The practice of yoga has various paths tailored to transform and direct your growth wherever you are presently. There are six most well-known paths, with Hatha Yoga being most popular in Western society.
• Karma Yoga is action through selfless work and duty.
• Bhakti Yoga requires devotion and the personal experience of Love of the Divine.
• Jnana Yoga is the immersion of knowledge and wisdom of the path.
• Raja Yoga focuses on concentration and meditation
• Kundalini Yoga is the experiential study of raising energy through chakra work
• And…Hatha Yoga the combination of breath work (pranayama) and physical postures (asanas) which works toward releasing the body to experience the All.
Yoga-As Above, So Below
At times, we do not see the connection of mind, body and spirit and view them as distinctly separate, therefore requiring individual interventions. Nevertheless, breathing patterns may be a strong indicator of how one is experiencing life. Posture and flexibility tells the history of an individual’s mindset. Body awareness also speaks of self-confidence regarding goals and life mission. Inability to emerge into Savasana may also signal an underlying mental health issue.
The unification of all aspects of the human self as experienced through yoga practice can be an effective tool for dislodging stuck emotions, thoughts and energetic patterns leading to a more peaceful and bliss-filled experience. Recent research has also documented the benefits of stress response modulation through practice of controlled breathing and asanas. Yoga works on varied levels.
Yoga and Transpersonal Psychotherapy
I’m a psychotherapist and like combining yoga with Transpersonal Psychotherapy to help clients. It expands one’s ability to experience all that works for you in life. The modalities used speak of human existence as being more than where you work, what you purchased and where you will eat this evening. We all have an opportunity to transcend into the highest definition of a superior being. The fun part is you get to decide what that means.
Utilizing Yoga within Transpersonal Psychotherapy allows people to connect with therapists in a more creative way. You learn to be more aware of how the body is a reflection of emotional and cognitive states. Sessions are collaborative exercises in creating the aforementioned dance of balance.

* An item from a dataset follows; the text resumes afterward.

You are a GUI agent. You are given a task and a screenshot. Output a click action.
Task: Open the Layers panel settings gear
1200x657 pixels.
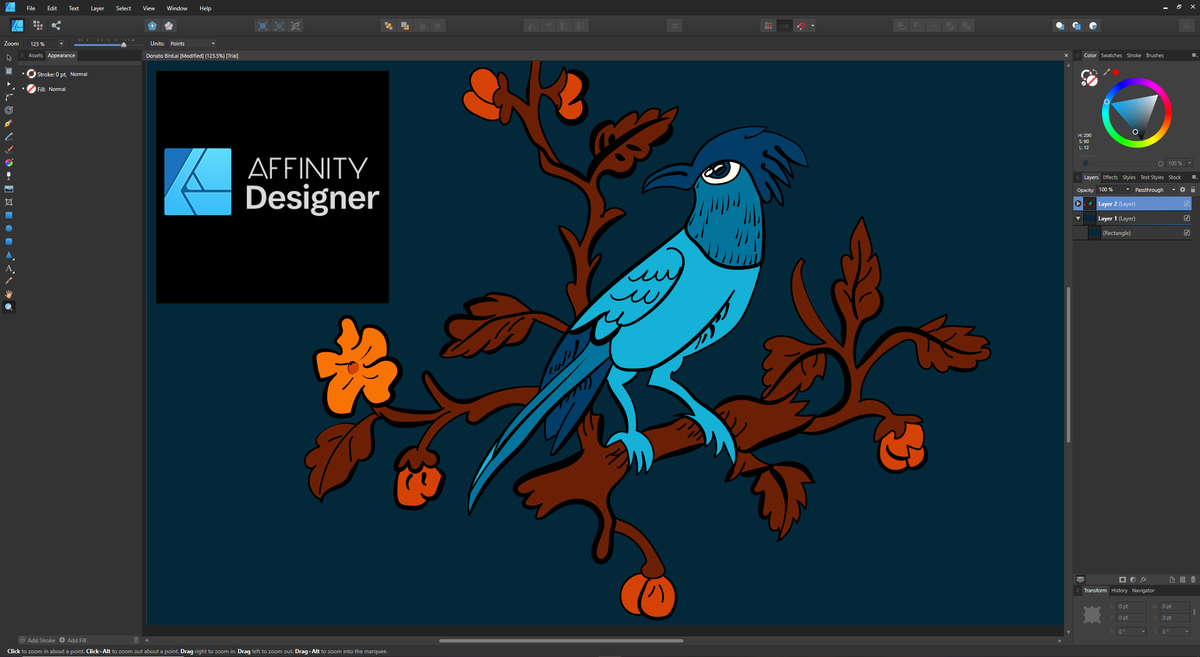point(1183,190)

As I chart my clients expanding flexibility or chart their resistance to a forward fold, I am able to receive a more integrated picture of how they are viewing life. The flow of shared energy allows me to respond not only intellectually, but more organically to feelings of failure or responses to form correction. We as collaborative partners collect data while directly addressing the mind-body connection. The extra bonus is the increased stamina, strength and body confidence that comes with consistent asana and controlled breathing practice.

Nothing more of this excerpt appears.